The researchers, led by Professor Marilyn Winkleby of the Stanford Prevention Research Center, were themselves surprised by their results. "We tend to assume that people living in a high socioeconomic status neighborhood are well off," but "every way we looked at the data, we found the same result." The data included 8,200 men and women living in 82 neighborhoods in Monterey, Modesto, Salinas and San Luis Obispo, California.
The effect was particularly pronounced among women. The death rate was 19 per 1000 women of low socioeconomic status living in rich neighborhoods over the 17 years of the study compared with 11 per 1000 such women from poor neighborhoods.
One possible explanation offered by Winkleby is economic. The cost of living in rich neighborhoods might have left poor people with little money to spend on good food and health care. Or maybe services offered in poor neighborhoods were lacking in rich ones.
Another way to account for the results is psychological. As Winkleby noted, "You look out every day and you're at the bottom of the social ladder." Such status issues may induce or exacerbate stress-related conditions.
An awareness of the latter possibility is one reason some people opt to retire to poorer communities or countries. A small American pension in Mexico or Thailand, for example, might afford one high status and allow one to live very well, whereas the same money in New York might pay for a studio apartment and a Broadway play every six years.
The bottom line is that measuring health, wealth, and happiness is very tricky, but getting even a rough quantitative handle on these complicated, qualitative, and imprecise notions is nevertheless important.

# REQUEST:
Name every California city where the 8,200 study participants lived, according to the passage on neighborhood wealth and health.

# SOURCE DATA:

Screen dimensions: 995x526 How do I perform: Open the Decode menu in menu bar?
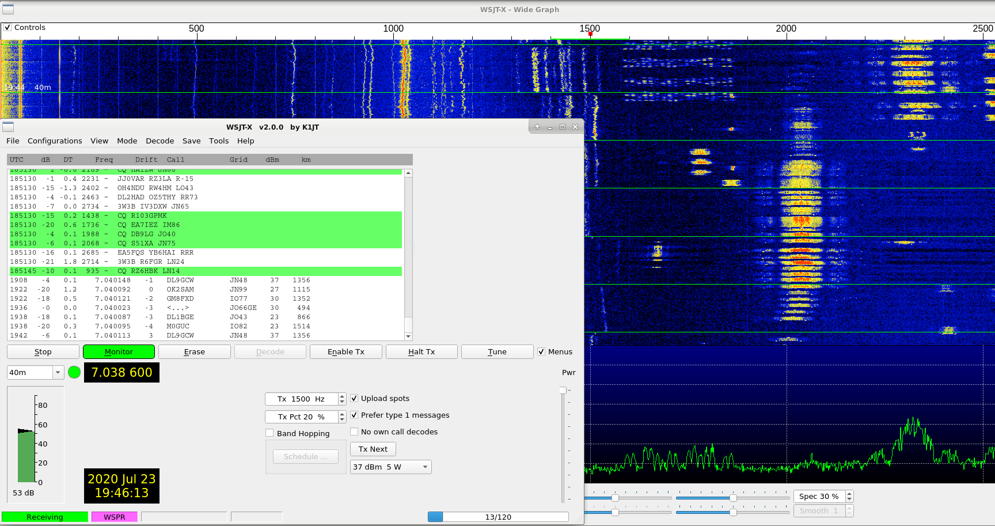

# CORRECT RESPONSE:
Monterey, Modesto, Salinas, San Luis Obispo